Android Checkpoint/Restore

2017-02-01

I got my first computer in 2004 for Christmas. It was some kind of Dell tower with an awesome flat screen LCD display! It was given to me in the evening, but for some reason I couldn't set it up immediately and I had to wait until the morning. When the morning came I got up, and in a flurry of excitement pulled all of the parts out of the box and put it all together. It had a single core Pentium IV processor, and a whopping 128MB of RAM, integrated graphics, and a killer DVD drive. When I had it all put together I clicked the power button and heard the fans start up. The lights on the tower came on, but nothing appeared on the screen. I double checked that the screen was turned on, and hard-reset the tower. Same thing. I think I stared at the blank flat screen monitor for a solid ten minutes before giving up.

I went to find my dad to help me figure out why the darn thing wasn't working. It turns out that I had neglected to connect the monitor to the tower! A silly mistake that only a fifth grader would make!

After a while my brother (who had an identical computer) decided to get a different computer, so I took the RAM out of his and stuck it in mine. Math lovers will note that I now had 256MB of RAM. I thought that was a lot back then! In 2011 I bought parts to put together a computer, and bought 16GB of RAM for something like 20 bucks. Now my phone has 2GB of RAM, and it seems like it's always starved for memory.

Android, Windows Phone (if that's still a thing), and iOS are all used pretty much the same way. You can run one application in the foreground at any given time, and the rest of your applications idle in the background, or are killed if the system is starved for RAM. For me, it seems like applications are constantly being killed to provide RAM for the process in the foreground. This makes multitasking really cumbersome and difficult. As a result of the apps being killed, I have to wait while they reload when I open them, and all of my session state is missing.

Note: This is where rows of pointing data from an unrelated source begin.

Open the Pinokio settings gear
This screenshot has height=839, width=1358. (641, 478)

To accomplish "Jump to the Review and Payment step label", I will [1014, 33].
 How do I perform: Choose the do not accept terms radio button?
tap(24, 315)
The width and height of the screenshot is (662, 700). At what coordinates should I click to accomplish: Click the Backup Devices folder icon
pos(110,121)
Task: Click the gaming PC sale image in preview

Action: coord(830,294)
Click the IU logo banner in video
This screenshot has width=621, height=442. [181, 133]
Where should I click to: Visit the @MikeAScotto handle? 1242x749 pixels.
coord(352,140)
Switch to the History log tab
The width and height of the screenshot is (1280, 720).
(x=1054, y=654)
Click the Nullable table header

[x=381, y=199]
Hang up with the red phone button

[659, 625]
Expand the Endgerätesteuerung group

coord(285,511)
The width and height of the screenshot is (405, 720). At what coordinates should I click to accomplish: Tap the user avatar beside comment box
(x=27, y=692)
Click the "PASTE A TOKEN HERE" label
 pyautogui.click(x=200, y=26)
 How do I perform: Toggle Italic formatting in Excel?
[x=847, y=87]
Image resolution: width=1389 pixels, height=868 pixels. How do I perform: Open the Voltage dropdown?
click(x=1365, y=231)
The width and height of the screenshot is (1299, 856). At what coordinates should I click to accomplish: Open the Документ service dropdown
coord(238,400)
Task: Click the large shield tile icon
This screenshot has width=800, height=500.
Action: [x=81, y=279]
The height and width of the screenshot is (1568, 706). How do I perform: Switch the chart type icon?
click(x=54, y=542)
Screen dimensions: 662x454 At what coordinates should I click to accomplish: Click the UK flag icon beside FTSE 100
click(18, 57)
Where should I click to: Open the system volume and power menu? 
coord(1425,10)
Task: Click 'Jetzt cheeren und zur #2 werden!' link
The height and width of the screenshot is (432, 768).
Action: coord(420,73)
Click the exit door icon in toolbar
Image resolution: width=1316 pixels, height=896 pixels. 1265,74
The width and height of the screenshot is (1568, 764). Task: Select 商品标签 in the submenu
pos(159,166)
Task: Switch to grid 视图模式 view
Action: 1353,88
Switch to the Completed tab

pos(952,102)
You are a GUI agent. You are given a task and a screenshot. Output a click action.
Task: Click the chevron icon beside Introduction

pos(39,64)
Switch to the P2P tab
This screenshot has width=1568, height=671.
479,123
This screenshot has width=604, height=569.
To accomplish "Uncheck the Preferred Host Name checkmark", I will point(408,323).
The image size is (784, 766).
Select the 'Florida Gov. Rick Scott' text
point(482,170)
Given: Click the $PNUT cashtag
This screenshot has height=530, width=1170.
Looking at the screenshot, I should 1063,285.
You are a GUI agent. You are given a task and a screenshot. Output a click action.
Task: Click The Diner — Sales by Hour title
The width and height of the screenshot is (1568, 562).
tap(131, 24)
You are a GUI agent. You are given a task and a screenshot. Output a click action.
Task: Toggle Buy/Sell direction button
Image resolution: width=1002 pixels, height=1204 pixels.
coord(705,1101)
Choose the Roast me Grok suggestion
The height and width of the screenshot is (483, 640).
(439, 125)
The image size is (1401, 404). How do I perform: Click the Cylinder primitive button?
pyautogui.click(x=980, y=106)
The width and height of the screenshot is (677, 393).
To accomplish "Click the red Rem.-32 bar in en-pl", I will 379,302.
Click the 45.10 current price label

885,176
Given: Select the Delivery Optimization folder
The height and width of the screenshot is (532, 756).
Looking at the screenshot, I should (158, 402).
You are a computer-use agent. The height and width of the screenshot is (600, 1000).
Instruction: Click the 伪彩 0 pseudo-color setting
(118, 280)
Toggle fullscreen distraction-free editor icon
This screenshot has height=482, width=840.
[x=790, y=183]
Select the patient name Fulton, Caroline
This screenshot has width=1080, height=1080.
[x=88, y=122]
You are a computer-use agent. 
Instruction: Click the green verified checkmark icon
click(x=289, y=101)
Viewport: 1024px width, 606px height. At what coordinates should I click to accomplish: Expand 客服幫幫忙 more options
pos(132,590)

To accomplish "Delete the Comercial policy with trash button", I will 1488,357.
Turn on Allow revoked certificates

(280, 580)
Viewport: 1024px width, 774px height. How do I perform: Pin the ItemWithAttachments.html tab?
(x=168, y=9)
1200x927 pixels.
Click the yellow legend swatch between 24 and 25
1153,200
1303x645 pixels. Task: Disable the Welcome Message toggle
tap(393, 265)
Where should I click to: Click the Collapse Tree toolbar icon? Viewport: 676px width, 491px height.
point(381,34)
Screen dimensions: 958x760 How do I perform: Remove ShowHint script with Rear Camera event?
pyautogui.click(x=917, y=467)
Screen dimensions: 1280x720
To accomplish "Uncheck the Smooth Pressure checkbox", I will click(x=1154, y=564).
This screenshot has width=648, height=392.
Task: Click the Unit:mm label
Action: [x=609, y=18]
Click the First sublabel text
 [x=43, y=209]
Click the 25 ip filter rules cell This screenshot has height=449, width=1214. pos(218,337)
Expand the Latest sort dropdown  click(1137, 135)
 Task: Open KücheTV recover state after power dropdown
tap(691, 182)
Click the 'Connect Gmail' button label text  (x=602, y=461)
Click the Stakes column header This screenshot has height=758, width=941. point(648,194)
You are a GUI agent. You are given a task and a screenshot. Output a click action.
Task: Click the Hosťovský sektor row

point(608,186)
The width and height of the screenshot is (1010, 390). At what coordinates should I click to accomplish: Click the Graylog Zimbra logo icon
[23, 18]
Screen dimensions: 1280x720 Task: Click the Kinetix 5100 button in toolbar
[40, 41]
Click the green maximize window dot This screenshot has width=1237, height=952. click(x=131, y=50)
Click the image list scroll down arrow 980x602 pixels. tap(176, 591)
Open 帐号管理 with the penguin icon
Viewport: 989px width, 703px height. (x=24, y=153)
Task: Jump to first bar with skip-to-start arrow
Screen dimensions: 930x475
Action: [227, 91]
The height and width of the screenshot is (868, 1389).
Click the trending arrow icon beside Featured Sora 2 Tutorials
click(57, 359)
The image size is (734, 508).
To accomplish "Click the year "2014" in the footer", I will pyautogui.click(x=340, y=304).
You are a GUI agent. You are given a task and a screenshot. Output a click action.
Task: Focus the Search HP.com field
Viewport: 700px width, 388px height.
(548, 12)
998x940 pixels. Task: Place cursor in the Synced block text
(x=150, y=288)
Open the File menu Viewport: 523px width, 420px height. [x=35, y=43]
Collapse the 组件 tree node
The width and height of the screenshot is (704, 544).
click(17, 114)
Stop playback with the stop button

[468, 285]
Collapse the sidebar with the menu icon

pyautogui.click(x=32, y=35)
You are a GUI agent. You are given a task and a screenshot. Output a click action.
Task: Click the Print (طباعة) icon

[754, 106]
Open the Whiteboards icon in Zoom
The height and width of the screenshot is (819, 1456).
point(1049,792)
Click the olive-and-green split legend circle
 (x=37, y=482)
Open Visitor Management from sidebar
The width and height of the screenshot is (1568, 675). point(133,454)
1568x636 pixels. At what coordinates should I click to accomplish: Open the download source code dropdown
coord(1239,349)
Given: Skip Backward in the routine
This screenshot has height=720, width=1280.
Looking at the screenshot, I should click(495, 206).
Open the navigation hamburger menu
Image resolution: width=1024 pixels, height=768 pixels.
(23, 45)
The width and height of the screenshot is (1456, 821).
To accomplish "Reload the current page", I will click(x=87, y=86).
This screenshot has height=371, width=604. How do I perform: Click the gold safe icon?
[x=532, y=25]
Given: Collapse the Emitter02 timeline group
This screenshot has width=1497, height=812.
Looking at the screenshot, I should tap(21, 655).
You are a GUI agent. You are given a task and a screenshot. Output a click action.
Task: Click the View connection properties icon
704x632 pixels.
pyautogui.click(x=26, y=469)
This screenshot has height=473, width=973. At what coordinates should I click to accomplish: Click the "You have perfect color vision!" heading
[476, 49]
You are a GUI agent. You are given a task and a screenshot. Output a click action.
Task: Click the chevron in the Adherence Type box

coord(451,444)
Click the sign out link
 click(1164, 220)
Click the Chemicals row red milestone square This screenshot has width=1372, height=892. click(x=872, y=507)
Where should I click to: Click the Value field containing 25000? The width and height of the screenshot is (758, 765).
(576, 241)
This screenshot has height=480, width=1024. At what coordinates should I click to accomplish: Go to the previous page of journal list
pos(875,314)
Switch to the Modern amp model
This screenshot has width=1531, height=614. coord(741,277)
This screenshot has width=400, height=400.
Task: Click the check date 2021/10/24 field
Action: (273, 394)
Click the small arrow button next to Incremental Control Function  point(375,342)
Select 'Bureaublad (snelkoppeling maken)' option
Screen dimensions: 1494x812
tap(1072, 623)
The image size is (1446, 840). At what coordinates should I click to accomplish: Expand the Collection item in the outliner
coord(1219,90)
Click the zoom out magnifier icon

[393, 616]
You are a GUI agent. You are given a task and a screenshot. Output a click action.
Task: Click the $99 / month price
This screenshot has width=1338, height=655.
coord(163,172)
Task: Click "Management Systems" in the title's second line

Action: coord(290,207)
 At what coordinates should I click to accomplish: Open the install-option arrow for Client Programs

Is there any way to solve this problem?

One of the things that I was involved in recently was working with some interns on implementing live migration of bare-metal processes across machines. We used a Linux tool called CRIU (checkpoint/restore in userspace) which has the ability to checkpoint and restore processes. Even though it's called '...in userspace,' it has required a number of changes to the Linux kernel, like enabling the kernel to track process memory changes, and a fork_with_pid() function that requests a specific PID to be used for the new process. They're also considering changing the way /proc is designed. /proc is used very heavily during the C/R process, so the overhead of opening/closing all of those files is quite large. In the case of live migration, any slowdown in CRIU represents an increase in the application downtime, which is not good.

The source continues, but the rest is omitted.